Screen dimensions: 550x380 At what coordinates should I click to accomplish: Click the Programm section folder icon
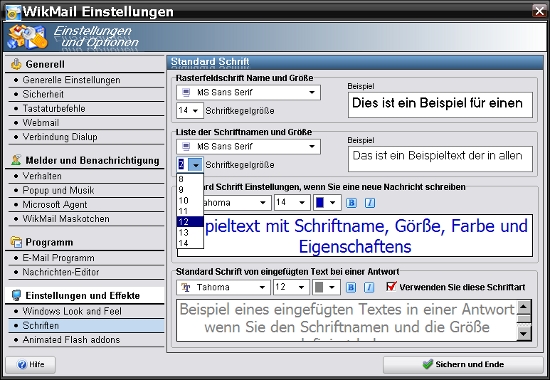point(16,242)
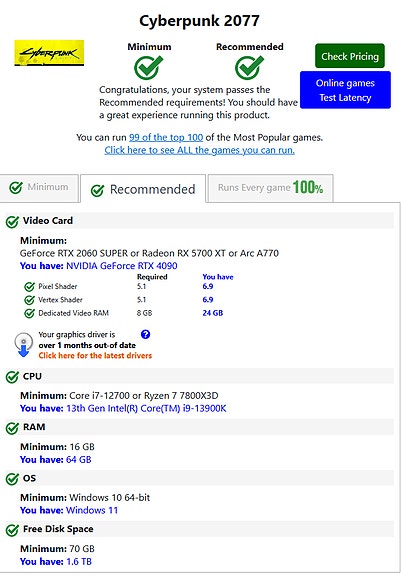Click here for the latest drivers link
401x575 pixels.
point(95,355)
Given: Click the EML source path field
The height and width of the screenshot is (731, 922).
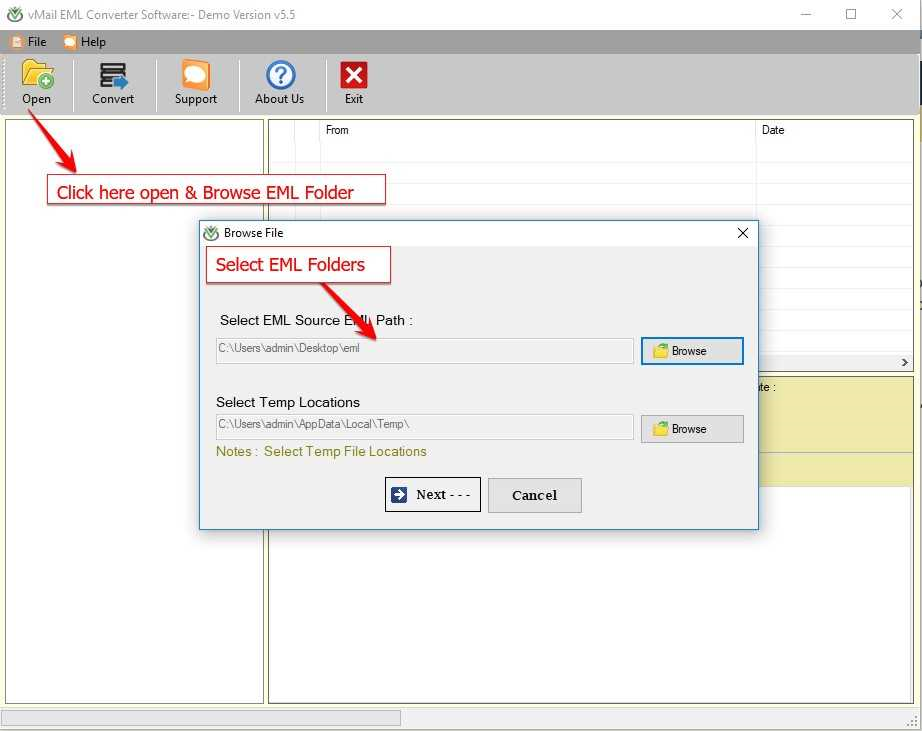Looking at the screenshot, I should [x=424, y=350].
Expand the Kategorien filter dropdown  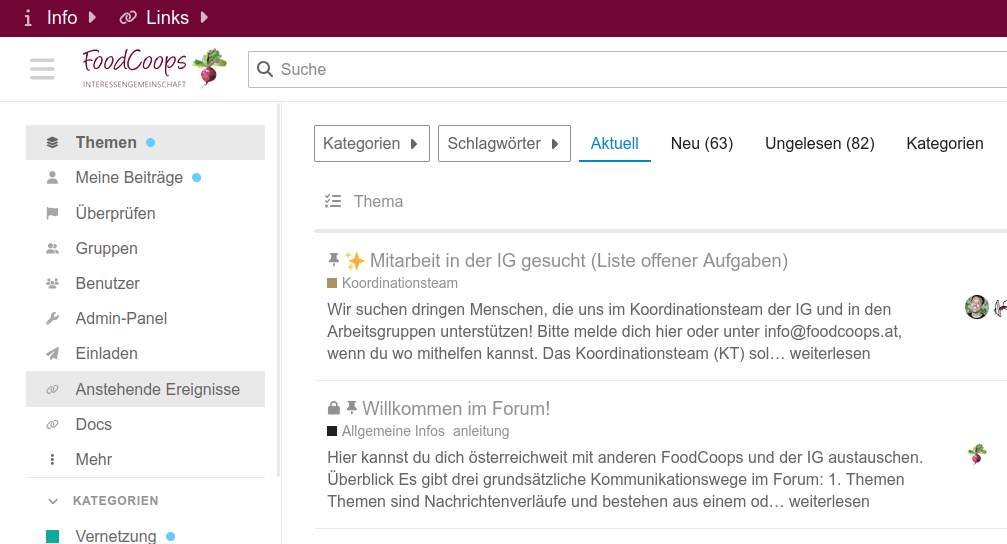coord(371,143)
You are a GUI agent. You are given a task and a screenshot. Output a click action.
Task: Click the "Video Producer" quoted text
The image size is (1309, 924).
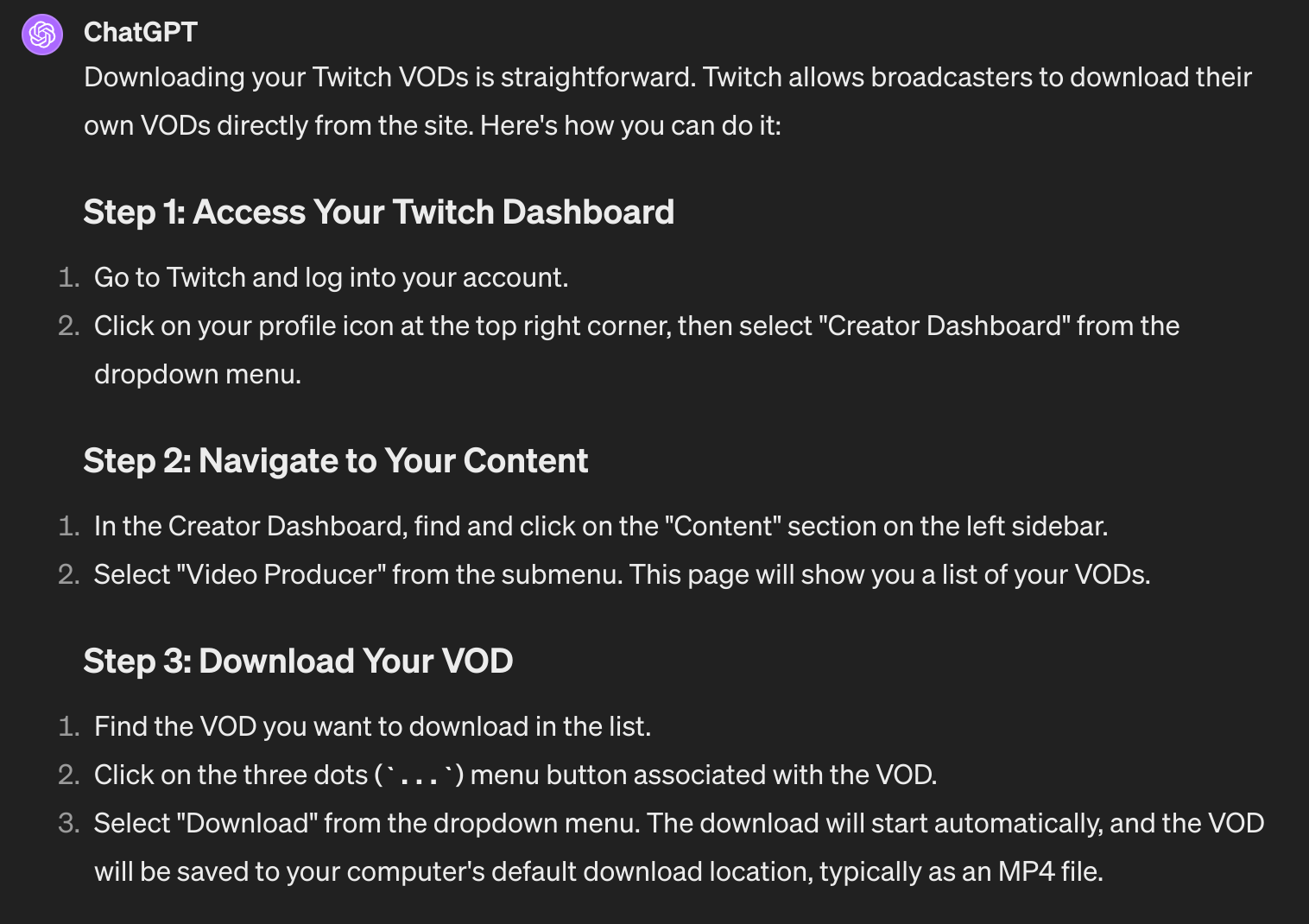[x=281, y=574]
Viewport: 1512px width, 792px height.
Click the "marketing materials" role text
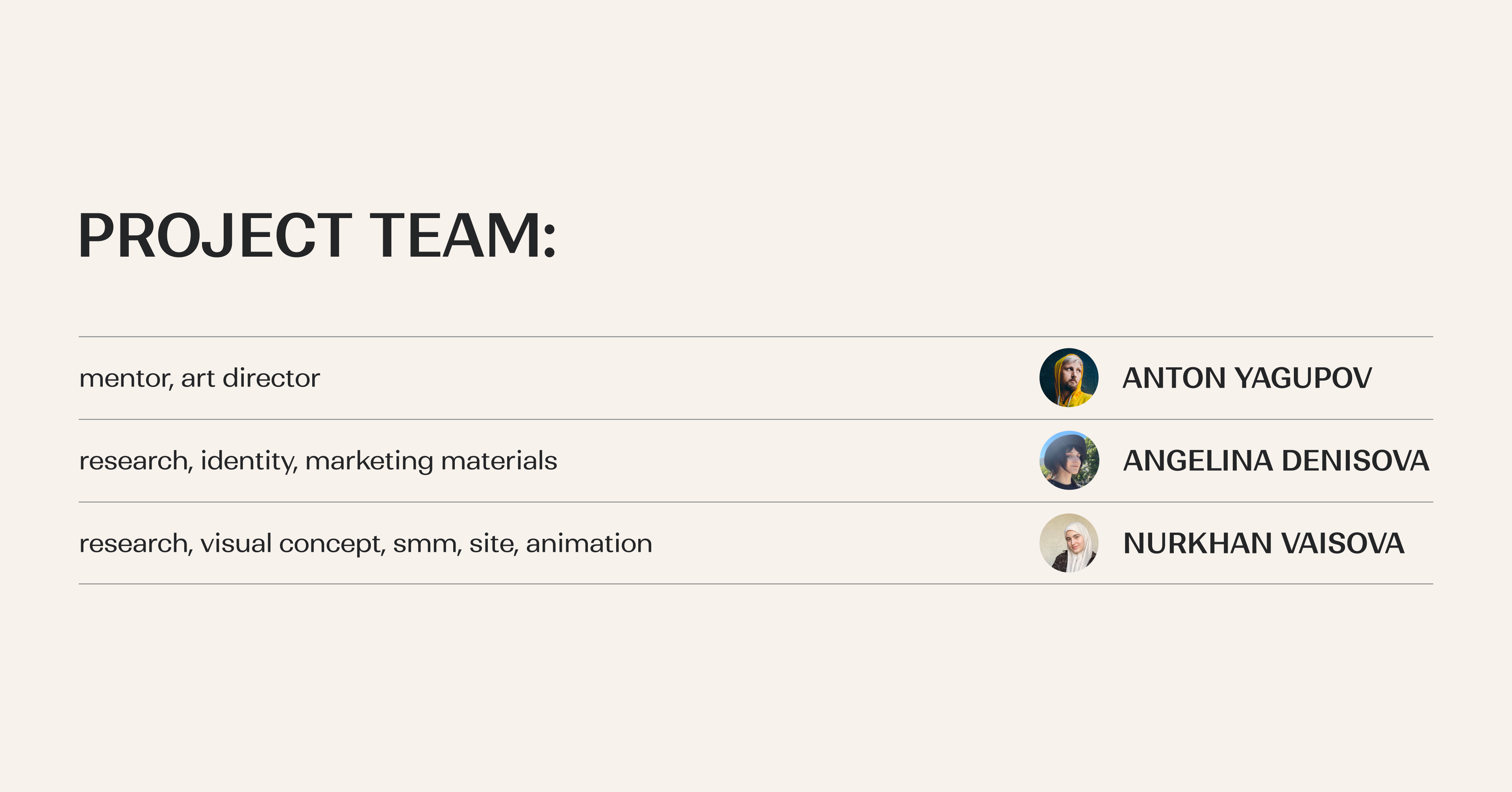tap(431, 461)
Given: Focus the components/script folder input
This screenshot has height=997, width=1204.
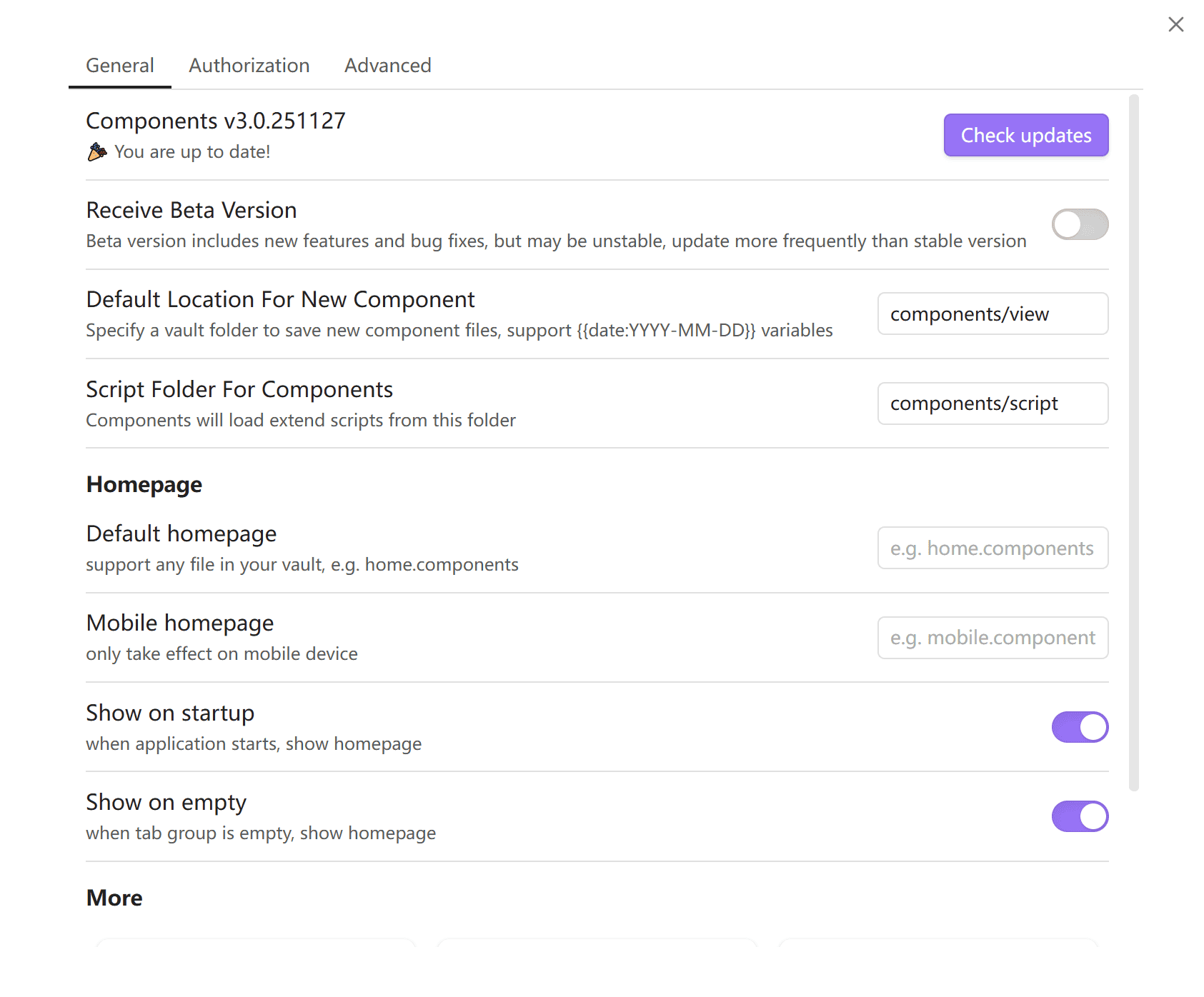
================================
- REQUIREMENT
Your task is to transcribe exactly the lines from the one containing "Given: Focus the" through the final line of the entries above, pictures excluded.

- WRITTEN ANSWER
Given: Focus the components/script folder input
This screenshot has height=997, width=1204.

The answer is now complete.